_Required tasks_:
1. In the text on moving OLTP data into a data warehouse, list the kinds of businesses given in the sentence that begins "Other examples of businesses that use OLTP systems".
2. Carry on the text on moving OLTP data into a data warehouse from its final sentence.

_Selected passage_:

Many businesses and other large organizations today use relational database management systems known as on-line transaction processing (OLTP) systems to execute and keep track of business transactions. For example, a company that sells products or services over the Internet may use an OLTP system to record pricing information about each product for sale, billing and shipping information for each purchaser, and sales information for each order made by a purchaser. Other examples of businesses that use OLTP systems include airlines, banks, mail-order companies, supermarkets, and manufacturers.
The data generated and recorded in OLTP systems are valuable to most businesses, because the businesses can aggregate and analyze the data to ascertain the product sales for a particular month, forecast changing trends in product popularity and identify profitable or unprofitable product lines, or otherwise evaluate the businesses' affairs. Aggregating and analyzing this data, however, is computationally expensive and, if performed on the OLTP system itself, would decrease the performance of the OLTP system. Accordingly, it has become common for businesses with OLTP systems to set up a separate computer system, generally known as a “data warehouse,” for the purpose of collecting, aggregating, and analyzing the information contained in the OLTP databases. Data warehouses can grow very large, ranging from gigabytes to many terabytes of data (trillions of bytes). The task of moving data from its original source in OLTP systems to the data warehouse is commonly referred to as data extraction, transport, and loading (ETL).
Conventional data extraction, transport, and loading mechanisms are cumbersome. In a typical approach, database administrators generally dump the entire contents of the tables in the OLTP system into flat files, transport the flat files to a staging system, and then load the data in the flat files into the data warehouse. In this approach, the amount of data extracted, transported, and loaded is as immense as the amount of data in the OLTP system, even though only a small percentage of the data on the OLTP system is actually new. Accordingly, there has been much interest in devising ways to reduce the amount of data extracted, transported, and loaded by capturing only the changed data to the database tables of the OLTP system.

[Records from a collection]
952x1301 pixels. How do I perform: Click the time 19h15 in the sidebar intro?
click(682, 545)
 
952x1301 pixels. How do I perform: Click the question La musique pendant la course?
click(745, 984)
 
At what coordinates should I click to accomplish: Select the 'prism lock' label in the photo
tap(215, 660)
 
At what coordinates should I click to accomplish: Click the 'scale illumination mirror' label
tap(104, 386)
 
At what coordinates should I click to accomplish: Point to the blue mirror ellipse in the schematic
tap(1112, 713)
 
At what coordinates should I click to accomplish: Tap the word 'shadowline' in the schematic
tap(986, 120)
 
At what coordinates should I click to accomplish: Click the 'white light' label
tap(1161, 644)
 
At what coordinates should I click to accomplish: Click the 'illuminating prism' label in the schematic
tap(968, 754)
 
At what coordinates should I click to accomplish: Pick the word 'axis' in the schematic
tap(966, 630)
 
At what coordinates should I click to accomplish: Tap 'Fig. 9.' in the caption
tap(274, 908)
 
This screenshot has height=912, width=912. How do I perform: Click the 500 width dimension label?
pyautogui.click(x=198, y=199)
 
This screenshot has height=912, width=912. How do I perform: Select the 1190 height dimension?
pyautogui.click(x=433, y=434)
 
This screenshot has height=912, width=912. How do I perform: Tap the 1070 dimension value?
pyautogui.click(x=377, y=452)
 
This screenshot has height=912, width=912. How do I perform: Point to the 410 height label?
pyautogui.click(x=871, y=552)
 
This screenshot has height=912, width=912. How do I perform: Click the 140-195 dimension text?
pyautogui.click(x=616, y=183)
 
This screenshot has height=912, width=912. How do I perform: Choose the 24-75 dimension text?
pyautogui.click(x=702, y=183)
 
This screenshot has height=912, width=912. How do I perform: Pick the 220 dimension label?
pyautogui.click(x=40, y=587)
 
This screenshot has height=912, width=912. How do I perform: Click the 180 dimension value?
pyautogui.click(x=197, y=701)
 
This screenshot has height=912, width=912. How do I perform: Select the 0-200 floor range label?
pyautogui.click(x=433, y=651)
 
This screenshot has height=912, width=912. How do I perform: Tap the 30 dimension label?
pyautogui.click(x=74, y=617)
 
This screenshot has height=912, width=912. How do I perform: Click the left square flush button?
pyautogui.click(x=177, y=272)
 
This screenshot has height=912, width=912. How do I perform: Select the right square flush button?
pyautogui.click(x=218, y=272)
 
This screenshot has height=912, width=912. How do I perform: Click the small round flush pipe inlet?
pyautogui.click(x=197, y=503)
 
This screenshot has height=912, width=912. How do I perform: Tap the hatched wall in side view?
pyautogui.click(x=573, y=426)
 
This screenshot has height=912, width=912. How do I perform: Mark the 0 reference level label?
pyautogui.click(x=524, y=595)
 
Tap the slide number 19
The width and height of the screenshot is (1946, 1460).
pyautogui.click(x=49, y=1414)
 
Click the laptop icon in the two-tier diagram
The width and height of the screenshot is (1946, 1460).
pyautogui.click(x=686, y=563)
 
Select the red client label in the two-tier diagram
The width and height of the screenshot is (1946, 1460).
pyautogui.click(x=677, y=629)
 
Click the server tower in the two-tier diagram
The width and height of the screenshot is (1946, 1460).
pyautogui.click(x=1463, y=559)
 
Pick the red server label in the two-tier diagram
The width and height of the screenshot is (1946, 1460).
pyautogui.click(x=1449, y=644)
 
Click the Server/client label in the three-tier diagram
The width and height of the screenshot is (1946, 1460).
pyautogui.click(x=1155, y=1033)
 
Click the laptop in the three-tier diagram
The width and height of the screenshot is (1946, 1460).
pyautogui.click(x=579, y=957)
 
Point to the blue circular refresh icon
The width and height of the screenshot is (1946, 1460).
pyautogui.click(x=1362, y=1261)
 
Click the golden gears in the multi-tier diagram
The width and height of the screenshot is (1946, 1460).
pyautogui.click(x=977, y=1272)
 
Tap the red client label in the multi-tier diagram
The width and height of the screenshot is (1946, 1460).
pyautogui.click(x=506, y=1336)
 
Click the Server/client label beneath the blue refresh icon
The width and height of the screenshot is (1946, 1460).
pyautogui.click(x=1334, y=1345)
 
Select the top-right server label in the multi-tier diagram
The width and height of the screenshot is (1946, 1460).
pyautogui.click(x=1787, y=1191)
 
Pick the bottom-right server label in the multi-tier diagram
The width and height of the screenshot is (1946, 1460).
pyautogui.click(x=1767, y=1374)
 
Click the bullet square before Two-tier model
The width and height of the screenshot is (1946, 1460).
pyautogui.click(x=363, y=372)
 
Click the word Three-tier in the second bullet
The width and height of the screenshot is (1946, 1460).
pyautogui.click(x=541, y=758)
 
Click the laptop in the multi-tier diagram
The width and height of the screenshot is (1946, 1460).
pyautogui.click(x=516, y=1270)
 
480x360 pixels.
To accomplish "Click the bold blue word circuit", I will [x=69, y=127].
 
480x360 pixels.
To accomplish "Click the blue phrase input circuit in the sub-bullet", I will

_Results of the tasks_:
1. Airlines, banks, mail-order companies, supermarkets, and manufacturers.

2.
Lately, there has been interest in an asynchronous change capture approach for extracting, transporting, and loading data from an OLTP system to a data warehouse. In one asynchronous approach, change data in the form of inserted, updated, and deleted records are captured in recovery logs that are generated by the OLTP system in the normal course of operation. These recovery logs are shipped to the data warehouse, where the change data stored in the recovery logs can be extracted into change tables on the data warehouse without affecting the performance of the OLTP system. Each change table corresponds a source table on the OLTP system and can be used to track historical business data and provide a history of the system by identifying which records in the corresponding source table were updated.
However, there is still a need for high-performance data extracting, transport, and loading on the data warehouse side. For example, in one implementation of an asynchronous change capture needed about 8 hours and 11 minutes to extract changes from a recovery log into 12 different change tables.